## WHAT TO PRODUCE
Copy all the lines of the data that include the word "second".

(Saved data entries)
= Beginning of Section =

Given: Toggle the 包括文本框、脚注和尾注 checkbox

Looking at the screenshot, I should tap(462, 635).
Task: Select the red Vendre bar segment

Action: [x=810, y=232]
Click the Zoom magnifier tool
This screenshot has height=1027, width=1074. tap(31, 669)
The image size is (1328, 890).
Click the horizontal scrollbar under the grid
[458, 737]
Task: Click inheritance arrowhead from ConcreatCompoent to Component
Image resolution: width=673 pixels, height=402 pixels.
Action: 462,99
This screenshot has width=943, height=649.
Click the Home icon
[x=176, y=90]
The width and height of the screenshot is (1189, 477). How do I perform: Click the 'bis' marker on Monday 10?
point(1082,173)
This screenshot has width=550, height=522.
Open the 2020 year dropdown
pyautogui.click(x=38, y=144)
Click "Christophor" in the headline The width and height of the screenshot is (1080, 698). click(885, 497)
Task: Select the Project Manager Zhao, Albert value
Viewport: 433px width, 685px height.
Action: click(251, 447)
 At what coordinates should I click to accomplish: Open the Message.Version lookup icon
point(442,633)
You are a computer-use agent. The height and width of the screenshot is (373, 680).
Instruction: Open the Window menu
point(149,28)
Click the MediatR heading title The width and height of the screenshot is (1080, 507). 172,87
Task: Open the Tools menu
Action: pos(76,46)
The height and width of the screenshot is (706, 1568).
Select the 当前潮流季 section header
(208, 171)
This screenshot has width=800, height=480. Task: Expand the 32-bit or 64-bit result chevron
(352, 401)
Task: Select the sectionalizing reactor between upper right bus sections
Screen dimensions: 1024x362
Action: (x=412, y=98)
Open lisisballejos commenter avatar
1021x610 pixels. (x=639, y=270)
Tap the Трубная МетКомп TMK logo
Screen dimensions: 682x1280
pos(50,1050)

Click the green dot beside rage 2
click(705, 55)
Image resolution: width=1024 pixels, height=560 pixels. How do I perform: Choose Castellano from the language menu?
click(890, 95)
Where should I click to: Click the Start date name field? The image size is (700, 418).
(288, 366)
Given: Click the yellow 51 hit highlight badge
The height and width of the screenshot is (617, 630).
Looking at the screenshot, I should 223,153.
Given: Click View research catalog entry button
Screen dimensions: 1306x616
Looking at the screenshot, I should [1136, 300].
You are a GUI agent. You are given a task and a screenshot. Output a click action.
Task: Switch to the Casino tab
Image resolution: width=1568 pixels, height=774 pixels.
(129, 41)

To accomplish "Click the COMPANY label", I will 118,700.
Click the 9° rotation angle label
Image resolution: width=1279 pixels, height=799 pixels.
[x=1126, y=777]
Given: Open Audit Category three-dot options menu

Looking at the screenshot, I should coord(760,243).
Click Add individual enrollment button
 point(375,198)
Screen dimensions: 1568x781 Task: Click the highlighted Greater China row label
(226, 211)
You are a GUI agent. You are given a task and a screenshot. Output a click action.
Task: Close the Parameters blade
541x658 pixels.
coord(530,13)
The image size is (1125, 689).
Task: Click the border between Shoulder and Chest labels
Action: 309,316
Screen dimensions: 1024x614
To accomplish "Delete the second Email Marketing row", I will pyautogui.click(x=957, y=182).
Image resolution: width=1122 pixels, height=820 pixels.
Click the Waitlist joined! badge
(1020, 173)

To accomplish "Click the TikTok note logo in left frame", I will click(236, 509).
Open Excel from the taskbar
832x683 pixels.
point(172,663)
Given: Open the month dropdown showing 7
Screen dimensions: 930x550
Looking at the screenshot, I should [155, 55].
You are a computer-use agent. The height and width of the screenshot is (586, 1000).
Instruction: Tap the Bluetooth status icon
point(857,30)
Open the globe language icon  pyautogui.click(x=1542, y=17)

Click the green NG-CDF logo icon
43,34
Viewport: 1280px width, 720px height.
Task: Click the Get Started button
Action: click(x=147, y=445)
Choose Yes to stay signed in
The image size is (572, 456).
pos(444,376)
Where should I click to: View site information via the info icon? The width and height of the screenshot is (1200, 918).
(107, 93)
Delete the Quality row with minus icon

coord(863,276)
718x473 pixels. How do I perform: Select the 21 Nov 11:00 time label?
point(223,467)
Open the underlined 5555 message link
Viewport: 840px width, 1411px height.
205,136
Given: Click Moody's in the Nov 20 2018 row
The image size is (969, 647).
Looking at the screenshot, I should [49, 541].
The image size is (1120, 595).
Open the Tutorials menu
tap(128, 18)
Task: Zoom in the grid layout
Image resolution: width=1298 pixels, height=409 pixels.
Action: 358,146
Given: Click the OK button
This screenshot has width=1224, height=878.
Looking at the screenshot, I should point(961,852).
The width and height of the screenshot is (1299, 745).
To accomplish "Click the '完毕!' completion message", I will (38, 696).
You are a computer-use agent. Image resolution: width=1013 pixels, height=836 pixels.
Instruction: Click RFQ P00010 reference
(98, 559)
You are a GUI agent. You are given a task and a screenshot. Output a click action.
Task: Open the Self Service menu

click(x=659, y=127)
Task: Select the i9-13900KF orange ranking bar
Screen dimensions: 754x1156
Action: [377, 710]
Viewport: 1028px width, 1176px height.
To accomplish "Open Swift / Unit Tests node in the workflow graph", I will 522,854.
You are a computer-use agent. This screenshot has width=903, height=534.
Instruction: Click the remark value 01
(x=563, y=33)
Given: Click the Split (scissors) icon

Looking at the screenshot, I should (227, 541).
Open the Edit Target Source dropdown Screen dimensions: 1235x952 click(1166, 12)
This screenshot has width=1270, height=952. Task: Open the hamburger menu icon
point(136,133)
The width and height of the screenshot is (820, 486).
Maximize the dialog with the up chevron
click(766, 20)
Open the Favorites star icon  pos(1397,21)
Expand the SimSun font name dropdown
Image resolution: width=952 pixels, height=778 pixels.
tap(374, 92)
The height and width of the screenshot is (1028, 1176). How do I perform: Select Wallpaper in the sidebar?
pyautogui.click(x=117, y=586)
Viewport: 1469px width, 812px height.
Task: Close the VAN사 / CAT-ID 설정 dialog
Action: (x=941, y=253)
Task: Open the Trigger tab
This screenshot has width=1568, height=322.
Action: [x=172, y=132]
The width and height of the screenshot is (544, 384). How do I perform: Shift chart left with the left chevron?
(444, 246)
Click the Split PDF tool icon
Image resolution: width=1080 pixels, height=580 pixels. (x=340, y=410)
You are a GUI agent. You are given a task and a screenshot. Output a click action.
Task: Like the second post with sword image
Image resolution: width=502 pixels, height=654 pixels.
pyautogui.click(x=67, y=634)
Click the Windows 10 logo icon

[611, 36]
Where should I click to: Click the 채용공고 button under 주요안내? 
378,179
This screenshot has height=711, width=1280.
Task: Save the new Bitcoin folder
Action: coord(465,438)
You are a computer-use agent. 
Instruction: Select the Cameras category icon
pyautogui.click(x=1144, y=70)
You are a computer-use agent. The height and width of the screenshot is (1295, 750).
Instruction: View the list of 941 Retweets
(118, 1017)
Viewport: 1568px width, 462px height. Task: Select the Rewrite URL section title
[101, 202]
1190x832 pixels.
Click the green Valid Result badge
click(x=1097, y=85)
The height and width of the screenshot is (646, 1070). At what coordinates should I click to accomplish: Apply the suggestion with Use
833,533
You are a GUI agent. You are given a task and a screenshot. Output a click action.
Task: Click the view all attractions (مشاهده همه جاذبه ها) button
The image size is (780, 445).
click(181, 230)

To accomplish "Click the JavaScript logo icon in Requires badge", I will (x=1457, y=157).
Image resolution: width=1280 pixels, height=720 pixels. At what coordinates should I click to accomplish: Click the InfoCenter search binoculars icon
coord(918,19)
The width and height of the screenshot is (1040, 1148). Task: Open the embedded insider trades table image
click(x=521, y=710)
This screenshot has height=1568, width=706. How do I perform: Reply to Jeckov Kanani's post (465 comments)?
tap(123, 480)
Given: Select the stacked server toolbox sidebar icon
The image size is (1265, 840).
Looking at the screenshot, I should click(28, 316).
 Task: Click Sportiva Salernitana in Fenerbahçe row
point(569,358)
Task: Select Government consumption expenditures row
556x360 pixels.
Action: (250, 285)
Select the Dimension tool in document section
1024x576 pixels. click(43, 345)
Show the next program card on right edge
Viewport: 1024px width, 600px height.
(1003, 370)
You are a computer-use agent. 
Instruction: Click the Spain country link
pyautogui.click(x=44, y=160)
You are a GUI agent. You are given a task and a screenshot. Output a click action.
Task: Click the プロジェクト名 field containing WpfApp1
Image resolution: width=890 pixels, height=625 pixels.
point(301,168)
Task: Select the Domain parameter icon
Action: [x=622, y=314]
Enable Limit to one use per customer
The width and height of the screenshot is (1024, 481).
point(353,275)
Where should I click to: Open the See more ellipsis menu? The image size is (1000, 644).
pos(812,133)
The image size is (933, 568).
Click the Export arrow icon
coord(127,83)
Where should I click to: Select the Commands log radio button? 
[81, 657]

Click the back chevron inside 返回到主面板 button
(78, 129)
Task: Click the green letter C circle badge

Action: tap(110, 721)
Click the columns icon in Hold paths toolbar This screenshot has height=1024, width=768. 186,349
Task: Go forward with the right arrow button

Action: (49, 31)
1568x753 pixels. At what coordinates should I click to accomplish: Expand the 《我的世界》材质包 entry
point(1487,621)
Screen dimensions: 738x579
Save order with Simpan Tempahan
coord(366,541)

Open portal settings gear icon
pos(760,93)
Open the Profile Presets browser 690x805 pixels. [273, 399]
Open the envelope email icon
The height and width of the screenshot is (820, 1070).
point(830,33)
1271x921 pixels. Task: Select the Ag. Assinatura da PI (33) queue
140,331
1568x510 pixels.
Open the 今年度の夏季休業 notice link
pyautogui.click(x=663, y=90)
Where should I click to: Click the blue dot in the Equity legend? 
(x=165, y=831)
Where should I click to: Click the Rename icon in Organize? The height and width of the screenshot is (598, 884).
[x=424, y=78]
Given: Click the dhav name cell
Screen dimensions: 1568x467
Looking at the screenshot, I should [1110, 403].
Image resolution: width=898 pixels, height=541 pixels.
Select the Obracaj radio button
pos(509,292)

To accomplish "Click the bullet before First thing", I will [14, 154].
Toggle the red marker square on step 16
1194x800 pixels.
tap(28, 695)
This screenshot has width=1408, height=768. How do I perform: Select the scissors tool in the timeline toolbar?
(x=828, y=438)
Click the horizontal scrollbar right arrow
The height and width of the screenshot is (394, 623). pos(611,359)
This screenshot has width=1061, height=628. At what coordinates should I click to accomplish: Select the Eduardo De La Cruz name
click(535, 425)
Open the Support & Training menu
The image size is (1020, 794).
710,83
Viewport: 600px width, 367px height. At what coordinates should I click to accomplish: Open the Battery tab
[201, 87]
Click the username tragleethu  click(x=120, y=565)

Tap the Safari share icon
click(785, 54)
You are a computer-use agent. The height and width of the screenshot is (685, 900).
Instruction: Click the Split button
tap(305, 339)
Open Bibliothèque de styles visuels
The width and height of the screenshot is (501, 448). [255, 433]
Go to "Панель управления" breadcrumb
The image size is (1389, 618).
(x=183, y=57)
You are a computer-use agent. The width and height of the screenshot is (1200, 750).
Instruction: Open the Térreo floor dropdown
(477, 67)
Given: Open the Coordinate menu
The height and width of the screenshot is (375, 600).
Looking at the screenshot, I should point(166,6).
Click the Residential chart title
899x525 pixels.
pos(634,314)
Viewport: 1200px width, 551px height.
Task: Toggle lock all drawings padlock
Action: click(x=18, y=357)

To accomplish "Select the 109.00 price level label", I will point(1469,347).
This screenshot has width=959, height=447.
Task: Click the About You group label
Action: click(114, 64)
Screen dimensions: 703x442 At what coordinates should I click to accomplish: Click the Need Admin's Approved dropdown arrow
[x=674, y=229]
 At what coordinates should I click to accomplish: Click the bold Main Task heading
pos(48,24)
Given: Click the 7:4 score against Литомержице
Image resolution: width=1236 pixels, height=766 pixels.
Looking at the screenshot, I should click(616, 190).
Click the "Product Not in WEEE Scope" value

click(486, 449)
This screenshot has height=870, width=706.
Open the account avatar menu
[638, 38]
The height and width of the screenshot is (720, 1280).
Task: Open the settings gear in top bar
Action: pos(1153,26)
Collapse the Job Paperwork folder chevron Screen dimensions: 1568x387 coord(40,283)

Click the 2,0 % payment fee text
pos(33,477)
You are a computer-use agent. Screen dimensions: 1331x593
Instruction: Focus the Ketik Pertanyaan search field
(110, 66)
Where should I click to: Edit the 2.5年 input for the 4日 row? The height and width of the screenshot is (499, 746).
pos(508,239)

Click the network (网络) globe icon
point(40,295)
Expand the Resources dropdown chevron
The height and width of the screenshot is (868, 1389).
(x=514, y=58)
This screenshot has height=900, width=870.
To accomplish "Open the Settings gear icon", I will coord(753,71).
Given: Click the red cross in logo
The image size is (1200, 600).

= End of Section =

## EXERCISE RESULT
To accomplish "Delete the second Email Marketing row", I will pyautogui.click(x=957, y=182).
Task: Like the second post with sword image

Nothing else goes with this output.